While third-party advertising pixels are easy to use, privacy-focused companies are phasing them out. This is due to growing privacy regulations, browser updates, and questions around how ad platforms are using pixel data internally. It’s time for marketers to identify future-proof solutions that respect consumer privacy — server-side integrations are one solution.

Server-side integrations: an alternative to advertising pixels

An alternative to using an ad pixel is telling the paid media channel exactly which users to show an ad. Historically, this was done by marketers uploading a .csv file of email addresses to Facebook or Google. This often meant a marketer must go to their data science team and ask them to pull a list of users who match X, Y, Z criteria. 

More recently, paid media channels have released APIs, where marketers can programmatically send lists of users to show an ad. Using APIs to send lists of users to paid media advertisers is what we mean when we say server-side integration. But it’s not just paid media who have this server-side functionality. Email, SMS, and analytics tools also have very similar APIs.
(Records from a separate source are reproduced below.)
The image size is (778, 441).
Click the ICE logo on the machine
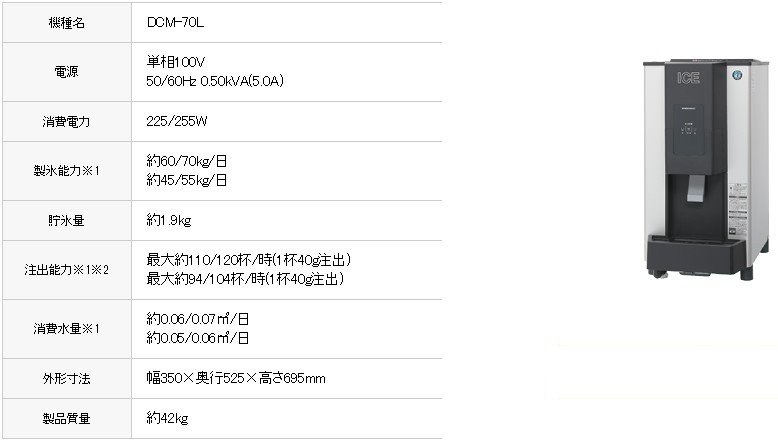[688, 78]
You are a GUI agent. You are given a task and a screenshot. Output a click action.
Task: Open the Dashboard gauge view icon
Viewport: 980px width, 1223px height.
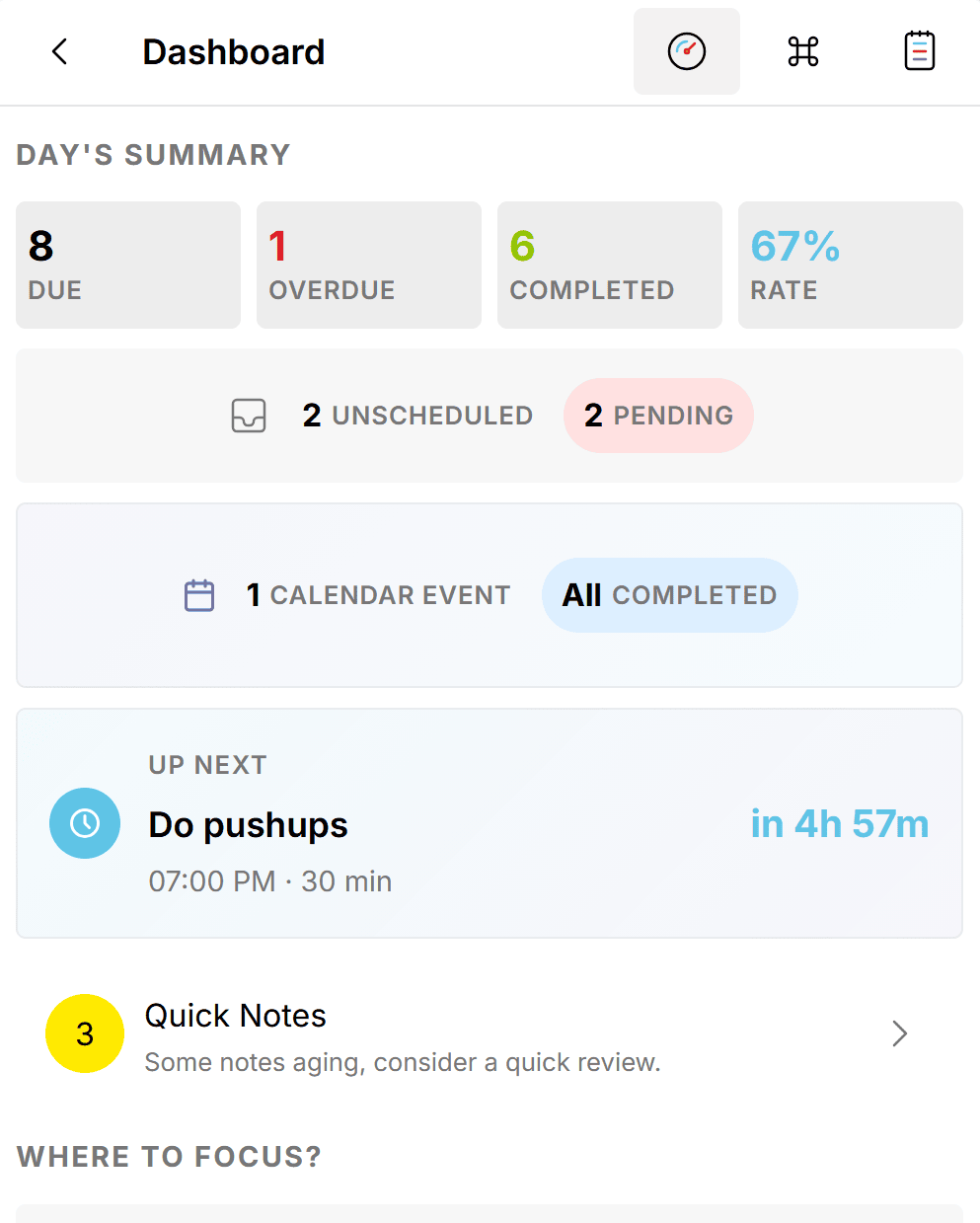(686, 51)
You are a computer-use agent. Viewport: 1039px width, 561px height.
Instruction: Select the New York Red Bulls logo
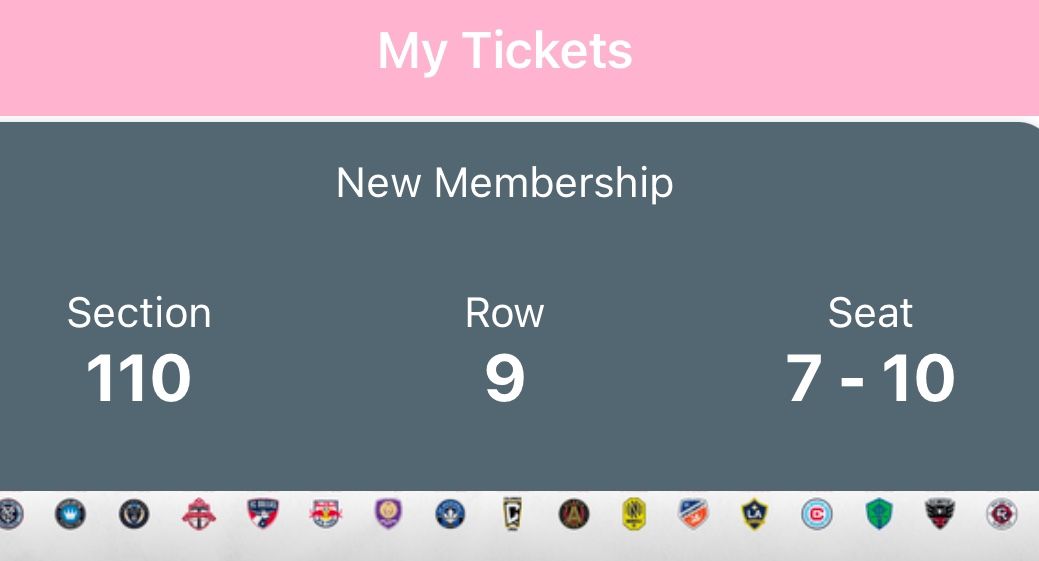(x=325, y=514)
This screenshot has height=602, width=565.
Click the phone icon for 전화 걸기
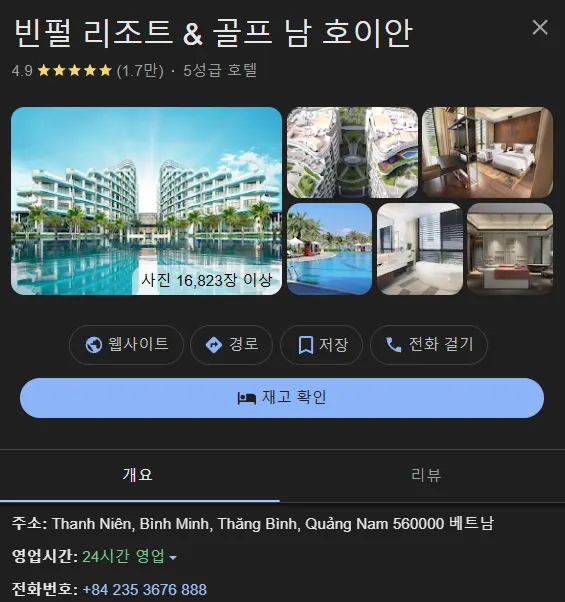pos(393,345)
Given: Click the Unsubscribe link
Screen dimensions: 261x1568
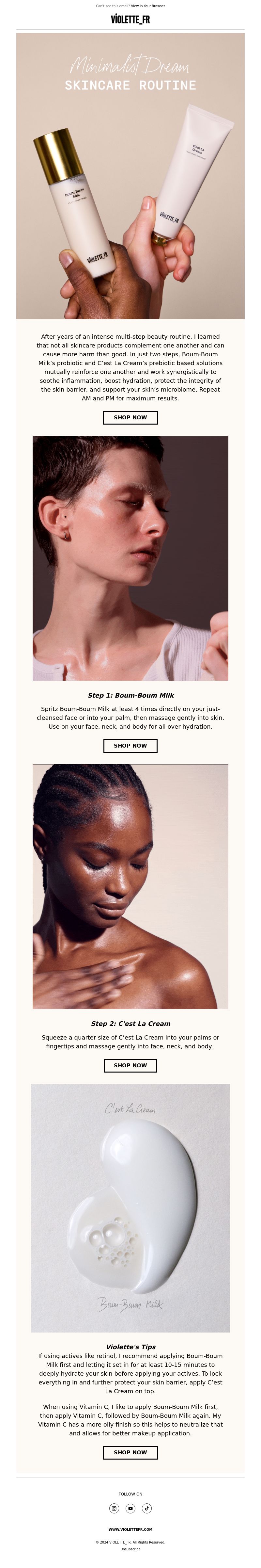Looking at the screenshot, I should tap(130, 1549).
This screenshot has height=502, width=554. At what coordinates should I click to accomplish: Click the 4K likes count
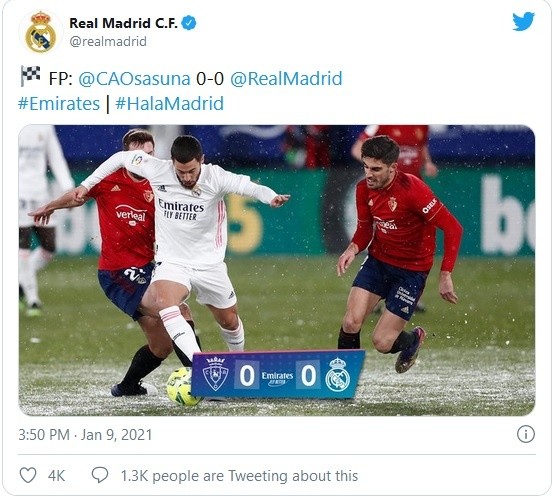[57, 476]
Even though you send information from your known users via server-side, this strategy can still be used to attract users into the top of the funnel. Instead of retargeting anonymous users based on pixel tracking, you can target similar audiences via lookalike audiences. In this instance, marketers send a list of their best, highest-value customers to advertising platforms via server-side integration; from there, the advertising platform will show ads to similar users based on their own algorithm. Overall, this is a very effective way to attract new customers - check out how Stylepit and Veronica Beard do it.

Historical server-side challenges and how CDPs can help

Historically, the server-side strategy has been fraught with challenges due to manual and labor-intensive processes companies needed to put in place to execute server-side campaigns effectively. Essentially, businesses have had to historically build their own systems to run server-side campaigns.

Enter the Customer Data Platforms. At Segment, we have designed our CDP to automate server-side activation to not only ad platforms like Facebook and Google, but to the rest of your marketing stack as well. Savvy marketers are using Segment to: 

  1. Harness their first-party data to develop their own first-party customer profiles.

  2. Activate known + anonymous customers server-side — using a common profile to run coordinated, automated, and omnichannel customer journeys across paid media, email, SMS analytics, and other channels.

  3. Safeguard their customer data — granular customer data is not shared with any third parties.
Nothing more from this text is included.